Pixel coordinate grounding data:
#####

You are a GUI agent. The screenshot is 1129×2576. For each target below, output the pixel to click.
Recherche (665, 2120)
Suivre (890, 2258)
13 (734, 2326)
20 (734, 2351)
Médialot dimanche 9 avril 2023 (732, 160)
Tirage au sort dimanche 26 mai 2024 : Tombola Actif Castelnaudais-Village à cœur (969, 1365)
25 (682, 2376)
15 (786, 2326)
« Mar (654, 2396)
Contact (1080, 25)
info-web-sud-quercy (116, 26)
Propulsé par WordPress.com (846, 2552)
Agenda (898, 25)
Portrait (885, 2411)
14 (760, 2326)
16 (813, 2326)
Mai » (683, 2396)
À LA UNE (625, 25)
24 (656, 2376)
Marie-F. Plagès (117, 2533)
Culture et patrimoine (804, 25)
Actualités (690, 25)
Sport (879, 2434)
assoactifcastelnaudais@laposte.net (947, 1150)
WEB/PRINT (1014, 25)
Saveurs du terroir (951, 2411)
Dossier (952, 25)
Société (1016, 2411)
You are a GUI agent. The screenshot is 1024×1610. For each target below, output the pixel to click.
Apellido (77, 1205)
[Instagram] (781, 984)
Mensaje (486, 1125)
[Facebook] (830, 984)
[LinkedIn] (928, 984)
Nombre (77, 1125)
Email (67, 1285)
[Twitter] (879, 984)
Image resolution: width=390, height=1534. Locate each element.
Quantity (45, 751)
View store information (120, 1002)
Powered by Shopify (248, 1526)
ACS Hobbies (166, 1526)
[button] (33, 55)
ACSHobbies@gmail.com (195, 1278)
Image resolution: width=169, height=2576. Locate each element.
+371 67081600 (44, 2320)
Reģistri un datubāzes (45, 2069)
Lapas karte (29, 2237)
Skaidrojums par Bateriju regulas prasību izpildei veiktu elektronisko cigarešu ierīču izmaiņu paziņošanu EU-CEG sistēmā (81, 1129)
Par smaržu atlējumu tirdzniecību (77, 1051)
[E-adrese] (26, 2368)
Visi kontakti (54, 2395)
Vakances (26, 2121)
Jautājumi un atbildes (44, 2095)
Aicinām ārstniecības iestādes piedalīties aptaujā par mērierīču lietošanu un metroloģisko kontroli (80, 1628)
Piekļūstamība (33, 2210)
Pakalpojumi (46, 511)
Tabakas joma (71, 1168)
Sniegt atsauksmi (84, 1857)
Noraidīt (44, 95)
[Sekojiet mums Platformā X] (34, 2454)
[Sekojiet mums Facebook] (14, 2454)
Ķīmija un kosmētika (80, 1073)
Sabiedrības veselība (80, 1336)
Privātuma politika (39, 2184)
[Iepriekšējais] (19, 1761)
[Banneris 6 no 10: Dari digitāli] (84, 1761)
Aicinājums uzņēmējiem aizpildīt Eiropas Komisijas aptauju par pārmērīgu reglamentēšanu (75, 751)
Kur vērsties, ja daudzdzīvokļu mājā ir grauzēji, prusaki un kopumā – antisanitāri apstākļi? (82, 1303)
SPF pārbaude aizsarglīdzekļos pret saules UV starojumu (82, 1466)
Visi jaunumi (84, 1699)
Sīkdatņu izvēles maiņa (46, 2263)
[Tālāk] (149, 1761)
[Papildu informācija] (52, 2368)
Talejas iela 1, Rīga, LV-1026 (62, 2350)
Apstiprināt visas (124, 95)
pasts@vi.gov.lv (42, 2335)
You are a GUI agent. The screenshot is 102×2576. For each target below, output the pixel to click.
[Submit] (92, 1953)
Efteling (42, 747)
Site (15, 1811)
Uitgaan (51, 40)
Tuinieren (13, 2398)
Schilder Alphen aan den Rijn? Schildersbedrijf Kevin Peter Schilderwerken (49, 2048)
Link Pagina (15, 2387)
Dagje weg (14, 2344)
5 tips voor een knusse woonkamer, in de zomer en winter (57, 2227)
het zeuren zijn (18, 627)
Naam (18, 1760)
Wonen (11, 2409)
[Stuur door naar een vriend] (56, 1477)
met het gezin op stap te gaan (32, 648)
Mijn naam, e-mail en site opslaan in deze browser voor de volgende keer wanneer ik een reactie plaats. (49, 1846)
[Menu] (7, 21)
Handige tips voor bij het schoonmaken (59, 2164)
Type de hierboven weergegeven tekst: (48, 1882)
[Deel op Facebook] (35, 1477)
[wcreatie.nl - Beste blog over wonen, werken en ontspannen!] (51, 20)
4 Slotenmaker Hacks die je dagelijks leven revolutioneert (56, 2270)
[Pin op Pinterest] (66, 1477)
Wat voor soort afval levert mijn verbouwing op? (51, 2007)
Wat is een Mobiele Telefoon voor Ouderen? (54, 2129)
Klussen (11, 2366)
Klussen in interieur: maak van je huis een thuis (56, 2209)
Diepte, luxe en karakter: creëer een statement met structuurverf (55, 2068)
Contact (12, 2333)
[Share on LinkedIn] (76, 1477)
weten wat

#####

Task instructions:
Between the first line of the entries above and the line with "Médialot dimanche 9 avril 2023 (732, 160)", both included, copy every line exactly and nothing outside that range.

Written solution:
You are a GUI agent. The screenshot is 1129×2576. For each target below, output the pixel to click.
Recherche (665, 2120)
Suivre (890, 2258)
13 (734, 2326)
20 (734, 2351)
Médialot dimanche 9 avril 2023 (732, 160)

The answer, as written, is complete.